** WORK INSTRUCTION **
Every line of the material must be copied exactly.

** SUPPLIED MATERIAL **
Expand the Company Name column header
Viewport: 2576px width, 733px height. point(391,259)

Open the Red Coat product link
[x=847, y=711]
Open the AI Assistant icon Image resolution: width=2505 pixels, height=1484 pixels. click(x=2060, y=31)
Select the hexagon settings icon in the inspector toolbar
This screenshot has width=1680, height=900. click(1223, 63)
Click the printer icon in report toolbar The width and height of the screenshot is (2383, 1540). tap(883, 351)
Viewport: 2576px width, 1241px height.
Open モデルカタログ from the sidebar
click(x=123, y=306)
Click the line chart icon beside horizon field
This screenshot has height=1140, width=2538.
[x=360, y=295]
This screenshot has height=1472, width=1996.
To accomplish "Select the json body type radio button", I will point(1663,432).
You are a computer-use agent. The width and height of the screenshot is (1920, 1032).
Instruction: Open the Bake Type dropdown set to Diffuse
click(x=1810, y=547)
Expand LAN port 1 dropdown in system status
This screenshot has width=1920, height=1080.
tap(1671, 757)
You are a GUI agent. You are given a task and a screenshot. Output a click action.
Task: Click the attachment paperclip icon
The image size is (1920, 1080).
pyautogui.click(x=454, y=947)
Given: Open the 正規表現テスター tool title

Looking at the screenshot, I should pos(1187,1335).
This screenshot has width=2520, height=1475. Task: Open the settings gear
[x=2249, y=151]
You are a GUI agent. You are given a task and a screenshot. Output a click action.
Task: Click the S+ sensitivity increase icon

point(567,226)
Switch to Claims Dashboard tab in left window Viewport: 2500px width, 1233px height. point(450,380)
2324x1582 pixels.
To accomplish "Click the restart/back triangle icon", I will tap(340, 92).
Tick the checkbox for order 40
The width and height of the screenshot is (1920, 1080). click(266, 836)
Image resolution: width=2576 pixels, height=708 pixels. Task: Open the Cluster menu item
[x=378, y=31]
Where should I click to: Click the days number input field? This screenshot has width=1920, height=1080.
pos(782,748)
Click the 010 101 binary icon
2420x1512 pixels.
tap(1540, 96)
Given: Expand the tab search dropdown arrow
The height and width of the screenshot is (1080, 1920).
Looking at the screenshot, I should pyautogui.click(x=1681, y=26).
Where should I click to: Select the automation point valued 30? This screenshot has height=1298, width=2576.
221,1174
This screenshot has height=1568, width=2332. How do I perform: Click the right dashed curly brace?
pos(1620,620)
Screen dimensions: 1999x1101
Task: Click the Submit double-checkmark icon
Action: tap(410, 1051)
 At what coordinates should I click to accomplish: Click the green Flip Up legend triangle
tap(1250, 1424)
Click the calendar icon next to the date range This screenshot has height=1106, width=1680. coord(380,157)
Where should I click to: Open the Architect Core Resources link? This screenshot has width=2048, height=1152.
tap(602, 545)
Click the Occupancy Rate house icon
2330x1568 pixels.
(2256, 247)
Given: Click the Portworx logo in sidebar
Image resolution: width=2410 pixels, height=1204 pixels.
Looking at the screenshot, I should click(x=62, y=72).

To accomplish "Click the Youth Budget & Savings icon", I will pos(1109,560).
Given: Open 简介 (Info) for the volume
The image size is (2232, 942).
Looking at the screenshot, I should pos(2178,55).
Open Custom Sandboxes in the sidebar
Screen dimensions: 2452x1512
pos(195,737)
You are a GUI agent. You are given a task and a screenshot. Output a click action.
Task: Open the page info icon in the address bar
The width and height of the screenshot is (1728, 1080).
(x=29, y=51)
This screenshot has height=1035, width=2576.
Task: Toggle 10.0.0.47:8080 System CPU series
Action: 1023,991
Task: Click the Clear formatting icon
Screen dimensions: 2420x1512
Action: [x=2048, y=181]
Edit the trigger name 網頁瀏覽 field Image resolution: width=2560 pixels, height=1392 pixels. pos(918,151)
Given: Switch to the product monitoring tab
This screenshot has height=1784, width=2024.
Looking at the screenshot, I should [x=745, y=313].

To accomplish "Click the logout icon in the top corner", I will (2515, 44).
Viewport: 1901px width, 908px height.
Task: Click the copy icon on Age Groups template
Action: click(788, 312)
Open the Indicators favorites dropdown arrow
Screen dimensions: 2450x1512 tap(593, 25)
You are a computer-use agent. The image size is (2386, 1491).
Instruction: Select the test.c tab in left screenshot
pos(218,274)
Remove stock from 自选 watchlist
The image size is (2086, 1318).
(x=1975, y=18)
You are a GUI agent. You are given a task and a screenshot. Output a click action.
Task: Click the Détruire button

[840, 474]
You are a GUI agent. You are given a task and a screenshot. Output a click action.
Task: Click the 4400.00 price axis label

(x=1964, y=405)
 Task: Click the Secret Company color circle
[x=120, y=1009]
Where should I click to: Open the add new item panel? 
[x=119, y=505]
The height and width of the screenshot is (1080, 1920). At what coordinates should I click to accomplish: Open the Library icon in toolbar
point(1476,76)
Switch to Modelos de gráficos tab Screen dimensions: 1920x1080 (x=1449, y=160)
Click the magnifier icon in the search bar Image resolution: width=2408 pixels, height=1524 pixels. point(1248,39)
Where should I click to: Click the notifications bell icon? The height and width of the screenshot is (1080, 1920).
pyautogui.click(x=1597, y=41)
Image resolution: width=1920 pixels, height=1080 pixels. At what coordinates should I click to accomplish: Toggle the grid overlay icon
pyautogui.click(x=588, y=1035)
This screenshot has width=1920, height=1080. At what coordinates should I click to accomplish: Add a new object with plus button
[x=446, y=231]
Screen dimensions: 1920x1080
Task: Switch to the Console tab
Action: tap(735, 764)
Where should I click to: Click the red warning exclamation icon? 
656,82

** OUTPUT FOR THIS TASK **
Expand the Company Name column header
Viewport: 2576px width, 733px height. point(391,259)

Open the Red Coat product link
[x=847, y=711]
Open the AI Assistant icon Image resolution: width=2505 pixels, height=1484 pixels. click(x=2060, y=31)
Select the hexagon settings icon in the inspector toolbar
This screenshot has width=1680, height=900. click(1223, 63)
Click the printer icon in report toolbar The width and height of the screenshot is (2383, 1540). tap(883, 351)
Viewport: 2576px width, 1241px height.
Open モデルカタログ from the sidebar
click(x=123, y=306)
Click the line chart icon beside horizon field
This screenshot has height=1140, width=2538.
[x=360, y=295]
This screenshot has height=1472, width=1996.
To accomplish "Select the json body type radio button", I will point(1663,432).
You are a computer-use agent. The width and height of the screenshot is (1920, 1032).
Instruction: Open the Bake Type dropdown set to Diffuse
click(x=1810, y=547)
Expand LAN port 1 dropdown in system status
This screenshot has width=1920, height=1080.
tap(1671, 757)
You are a GUI agent. You are given a task and a screenshot. Output a click action.
Task: Click the attachment paperclip icon
The image size is (1920, 1080).
pyautogui.click(x=454, y=947)
Given: Open the 正規表現テスター tool title

Looking at the screenshot, I should pos(1187,1335).
This screenshot has width=2520, height=1475. Task: Open the settings gear
[x=2249, y=151]
You are a GUI agent. You are given a task and a screenshot. Output a click action.
Task: Click the S+ sensitivity increase icon

point(567,226)
Switch to Claims Dashboard tab in left window Viewport: 2500px width, 1233px height. point(450,380)
2324x1582 pixels.
To accomplish "Click the restart/back triangle icon", I will tap(340, 92).
Tick the checkbox for order 40
The width and height of the screenshot is (1920, 1080). click(266, 836)
Image resolution: width=2576 pixels, height=708 pixels. Task: Open the Cluster menu item
[x=378, y=31]
Where should I click to: Click the days number input field? This screenshot has width=1920, height=1080.
pos(782,748)
Click the 010 101 binary icon
2420x1512 pixels.
tap(1540, 96)
Given: Expand the tab search dropdown arrow
The height and width of the screenshot is (1080, 1920).
Looking at the screenshot, I should pyautogui.click(x=1681, y=26).
Where should I click to: Select the automation point valued 30? This screenshot has height=1298, width=2576.
221,1174
This screenshot has height=1568, width=2332. How do I perform: Click the right dashed curly brace?
pos(1620,620)
Screen dimensions: 1999x1101
Task: Click the Submit double-checkmark icon
Action: tap(410, 1051)
 At what coordinates should I click to accomplish: Click the green Flip Up legend triangle
tap(1250, 1424)
Click the calendar icon next to the date range This screenshot has height=1106, width=1680. coord(380,157)
Where should I click to: Open the Architect Core Resources link? This screenshot has width=2048, height=1152.
tap(602, 545)
Click the Occupancy Rate house icon
2330x1568 pixels.
(2256, 247)
Given: Click the Portworx logo in sidebar
Image resolution: width=2410 pixels, height=1204 pixels.
Looking at the screenshot, I should click(x=62, y=72).

To accomplish "Click the Youth Budget & Savings icon", I will pos(1109,560).
Given: Open 简介 (Info) for the volume
The image size is (2232, 942).
Looking at the screenshot, I should pos(2178,55).
Open Custom Sandboxes in the sidebar
Screen dimensions: 2452x1512
pos(195,737)
You are a GUI agent. You are given a task and a screenshot. Output a click action.
Task: Open the page info icon in the address bar
The width and height of the screenshot is (1728, 1080).
(x=29, y=51)
This screenshot has height=1035, width=2576.
Task: Toggle 10.0.0.47:8080 System CPU series
Action: 1023,991
Task: Click the Clear formatting icon
Screen dimensions: 2420x1512
Action: [x=2048, y=181]
Edit the trigger name 網頁瀏覽 field Image resolution: width=2560 pixels, height=1392 pixels. pos(918,151)
Given: Switch to the product monitoring tab
This screenshot has height=1784, width=2024.
Looking at the screenshot, I should [x=745, y=313].

To accomplish "Click the logout icon in the top corner", I will (2515, 44).
Viewport: 1901px width, 908px height.
Task: Click the copy icon on Age Groups template
Action: click(788, 312)
Open the Indicators favorites dropdown arrow
Screen dimensions: 2450x1512 tap(593, 25)
You are a computer-use agent. The image size is (2386, 1491).
Instruction: Select the test.c tab in left screenshot
pos(218,274)
Remove stock from 自选 watchlist
The image size is (2086, 1318).
(x=1975, y=18)
You are a GUI agent. You are given a task and a screenshot. Output a click action.
Task: Click the Détruire button

[840, 474]
You are a GUI agent. You are given a task and a screenshot. Output a click action.
Task: Click the 4400.00 price axis label

(x=1964, y=405)
 Task: Click the Secret Company color circle
[x=120, y=1009]
Where should I click to: Open the add new item panel? 
[x=119, y=505]
The height and width of the screenshot is (1080, 1920). At what coordinates should I click to accomplish: Open the Library icon in toolbar
point(1476,76)
Switch to Modelos de gráficos tab Screen dimensions: 1920x1080 (x=1449, y=160)
Click the magnifier icon in the search bar Image resolution: width=2408 pixels, height=1524 pixels. point(1248,39)
Where should I click to: Click the notifications bell icon? The height and width of the screenshot is (1080, 1920).
pyautogui.click(x=1597, y=41)
Image resolution: width=1920 pixels, height=1080 pixels. At what coordinates should I click to accomplish: Toggle the grid overlay icon
pyautogui.click(x=588, y=1035)
This screenshot has width=1920, height=1080. At what coordinates should I click to accomplish: Add a new object with plus button
[x=446, y=231]
Screen dimensions: 1920x1080
Task: Switch to the Console tab
Action: tap(735, 764)
Where should I click to: Click the red warning exclamation icon? 
656,82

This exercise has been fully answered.